Work required: Substitute "Find the position of" for every occurrence of "Identify the location of" in the data below, and write out all of the data again with nothing else changed.

Record set:
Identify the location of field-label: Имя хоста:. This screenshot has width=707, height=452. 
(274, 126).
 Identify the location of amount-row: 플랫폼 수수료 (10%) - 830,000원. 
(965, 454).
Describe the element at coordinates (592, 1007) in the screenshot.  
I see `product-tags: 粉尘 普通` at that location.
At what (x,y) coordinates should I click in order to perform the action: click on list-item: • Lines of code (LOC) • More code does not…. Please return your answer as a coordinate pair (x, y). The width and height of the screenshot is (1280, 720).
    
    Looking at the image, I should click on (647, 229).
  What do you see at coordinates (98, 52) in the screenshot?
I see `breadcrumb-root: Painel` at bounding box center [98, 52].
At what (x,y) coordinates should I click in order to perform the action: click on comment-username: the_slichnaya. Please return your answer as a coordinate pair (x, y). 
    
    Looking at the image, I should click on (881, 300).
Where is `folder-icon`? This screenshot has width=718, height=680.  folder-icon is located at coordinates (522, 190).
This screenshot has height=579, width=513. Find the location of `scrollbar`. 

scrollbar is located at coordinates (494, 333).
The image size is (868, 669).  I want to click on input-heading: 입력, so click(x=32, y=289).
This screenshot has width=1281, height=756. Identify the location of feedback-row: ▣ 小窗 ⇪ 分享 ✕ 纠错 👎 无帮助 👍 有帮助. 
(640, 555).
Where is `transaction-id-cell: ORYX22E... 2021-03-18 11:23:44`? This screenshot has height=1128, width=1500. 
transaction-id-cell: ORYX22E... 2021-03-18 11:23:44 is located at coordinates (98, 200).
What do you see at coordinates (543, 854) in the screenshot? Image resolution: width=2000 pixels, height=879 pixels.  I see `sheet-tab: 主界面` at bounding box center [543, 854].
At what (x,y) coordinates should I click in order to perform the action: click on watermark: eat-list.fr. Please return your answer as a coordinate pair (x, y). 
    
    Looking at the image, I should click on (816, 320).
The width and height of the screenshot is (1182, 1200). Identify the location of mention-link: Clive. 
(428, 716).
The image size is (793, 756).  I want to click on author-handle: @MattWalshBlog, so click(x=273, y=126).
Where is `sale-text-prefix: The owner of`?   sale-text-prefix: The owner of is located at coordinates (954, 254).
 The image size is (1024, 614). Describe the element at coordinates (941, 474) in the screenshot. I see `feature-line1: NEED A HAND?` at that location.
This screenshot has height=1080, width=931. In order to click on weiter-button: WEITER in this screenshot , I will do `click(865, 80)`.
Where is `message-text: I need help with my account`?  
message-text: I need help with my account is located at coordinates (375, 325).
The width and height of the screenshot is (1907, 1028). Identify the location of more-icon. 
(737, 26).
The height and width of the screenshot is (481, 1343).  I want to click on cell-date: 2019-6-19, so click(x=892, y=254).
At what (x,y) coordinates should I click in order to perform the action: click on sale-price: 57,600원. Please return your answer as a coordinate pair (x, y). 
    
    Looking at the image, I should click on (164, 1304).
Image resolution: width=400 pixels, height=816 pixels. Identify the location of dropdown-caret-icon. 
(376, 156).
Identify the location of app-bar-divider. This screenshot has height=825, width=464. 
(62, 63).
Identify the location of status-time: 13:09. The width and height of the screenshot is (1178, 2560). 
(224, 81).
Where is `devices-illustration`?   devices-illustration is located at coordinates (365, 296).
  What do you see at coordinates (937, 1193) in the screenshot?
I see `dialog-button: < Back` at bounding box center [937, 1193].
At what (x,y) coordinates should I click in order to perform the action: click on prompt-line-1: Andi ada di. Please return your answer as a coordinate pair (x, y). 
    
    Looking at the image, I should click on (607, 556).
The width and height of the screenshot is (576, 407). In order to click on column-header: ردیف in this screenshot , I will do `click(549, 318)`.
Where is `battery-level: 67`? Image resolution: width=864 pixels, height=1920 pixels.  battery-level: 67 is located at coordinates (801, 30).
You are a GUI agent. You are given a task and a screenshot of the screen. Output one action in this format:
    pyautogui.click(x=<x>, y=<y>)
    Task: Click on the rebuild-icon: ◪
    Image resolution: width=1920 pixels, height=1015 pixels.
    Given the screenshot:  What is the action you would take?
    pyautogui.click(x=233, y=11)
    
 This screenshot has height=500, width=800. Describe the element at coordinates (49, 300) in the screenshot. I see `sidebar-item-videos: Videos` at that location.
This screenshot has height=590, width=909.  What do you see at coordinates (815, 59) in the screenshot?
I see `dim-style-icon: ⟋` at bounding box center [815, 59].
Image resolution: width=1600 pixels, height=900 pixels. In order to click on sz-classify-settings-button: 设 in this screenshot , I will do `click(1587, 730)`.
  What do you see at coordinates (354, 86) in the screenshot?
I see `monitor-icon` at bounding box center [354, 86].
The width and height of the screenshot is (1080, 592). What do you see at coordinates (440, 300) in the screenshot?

Response area:
Find the position of field-label: Имя хоста:. This screenshot has width=707, height=452. 
(274, 126).
 Find the position of amount-row: 플랫폼 수수료 (10%) - 830,000원. 
(965, 454).
Describe the element at coordinates (592, 1007) in the screenshot.  
I see `product-tags: 粉尘 普通` at that location.
At what (x,y) coordinates should I click in order to perform the action: click on list-item: • Lines of code (LOC) • More code does not…. Please return your answer as a coordinate pair (x, y). The width and height of the screenshot is (1280, 720).
    
    Looking at the image, I should click on (647, 229).
  What do you see at coordinates (98, 52) in the screenshot?
I see `breadcrumb-root: Painel` at bounding box center [98, 52].
At what (x,y) coordinates should I click in order to perform the action: click on comment-username: the_slichnaya. Please return your answer as a coordinate pair (x, y). 
    
    Looking at the image, I should click on (881, 300).
Where is `folder-icon`? This screenshot has width=718, height=680.  folder-icon is located at coordinates (522, 190).
This screenshot has height=579, width=513. Find the location of `scrollbar`. 

scrollbar is located at coordinates (494, 333).
The image size is (868, 669).  I want to click on input-heading: 입력, so click(x=32, y=289).
This screenshot has width=1281, height=756. Find the position of feedback-row: ▣ 小窗 ⇪ 分享 ✕ 纠错 👎 无帮助 👍 有帮助. 
(640, 555).
Where is `transaction-id-cell: ORYX22E... 2021-03-18 11:23:44`? This screenshot has height=1128, width=1500. 
transaction-id-cell: ORYX22E... 2021-03-18 11:23:44 is located at coordinates (98, 200).
What do you see at coordinates (543, 854) in the screenshot? Image resolution: width=2000 pixels, height=879 pixels.  I see `sheet-tab: 主界面` at bounding box center [543, 854].
At what (x,y) coordinates should I click in order to perform the action: click on watermark: eat-list.fr. Please return your answer as a coordinate pair (x, y). 
    
    Looking at the image, I should click on (816, 320).
The width and height of the screenshot is (1182, 1200). Find the position of mention-link: Clive. 
(428, 716).
The image size is (793, 756).  I want to click on author-handle: @MattWalshBlog, so click(x=273, y=126).
Where is `sale-text-prefix: The owner of`?   sale-text-prefix: The owner of is located at coordinates (954, 254).
 The image size is (1024, 614). Describe the element at coordinates (941, 474) in the screenshot. I see `feature-line1: NEED A HAND?` at that location.
This screenshot has height=1080, width=931. In order to click on weiter-button: WEITER in this screenshot , I will do `click(865, 80)`.
Where is `message-text: I need help with my account`?  
message-text: I need help with my account is located at coordinates (375, 325).
The width and height of the screenshot is (1907, 1028). Find the position of more-icon. 
(737, 26).
The height and width of the screenshot is (481, 1343).  I want to click on cell-date: 2019-6-19, so click(x=892, y=254).
At what (x,y) coordinates should I click in order to perform the action: click on sale-price: 57,600원. Please return your answer as a coordinate pair (x, y). 
    
    Looking at the image, I should click on (164, 1304).
Image resolution: width=400 pixels, height=816 pixels. Find the position of dropdown-caret-icon. 
(376, 156).
Find the position of app-bar-divider. This screenshot has height=825, width=464. 
(62, 63).
Find the position of status-time: 13:09. The width and height of the screenshot is (1178, 2560). 
(224, 81).
Where is `devices-illustration`?   devices-illustration is located at coordinates (365, 296).
  What do you see at coordinates (937, 1193) in the screenshot?
I see `dialog-button: < Back` at bounding box center [937, 1193].
At what (x,y) coordinates should I click in order to perform the action: click on prompt-line-1: Andi ada di. Please return your answer as a coordinate pair (x, y). 
    
    Looking at the image, I should click on (607, 556).
The width and height of the screenshot is (576, 407). In order to click on column-header: ردیف in this screenshot , I will do `click(549, 318)`.
Where is `battery-level: 67`? Image resolution: width=864 pixels, height=1920 pixels.  battery-level: 67 is located at coordinates (801, 30).
You are a GUI agent. You are given a task and a screenshot of the screen. Output one action in this format:
    pyautogui.click(x=<x>, y=<y>)
    Task: Click on the rebuild-icon: ◪
    Image resolution: width=1920 pixels, height=1015 pixels.
    Given the screenshot:  What is the action you would take?
    pyautogui.click(x=233, y=11)
    
 This screenshot has height=500, width=800. Describe the element at coordinates (49, 300) in the screenshot. I see `sidebar-item-videos: Videos` at that location.
This screenshot has height=590, width=909.  What do you see at coordinates (815, 59) in the screenshot?
I see `dim-style-icon: ⟋` at bounding box center [815, 59].
Image resolution: width=1600 pixels, height=900 pixels. In order to click on sz-classify-settings-button: 设 in this screenshot , I will do `click(1587, 730)`.
  What do you see at coordinates (354, 86) in the screenshot?
I see `monitor-icon` at bounding box center [354, 86].
The width and height of the screenshot is (1080, 592). What do you see at coordinates (440, 300) in the screenshot?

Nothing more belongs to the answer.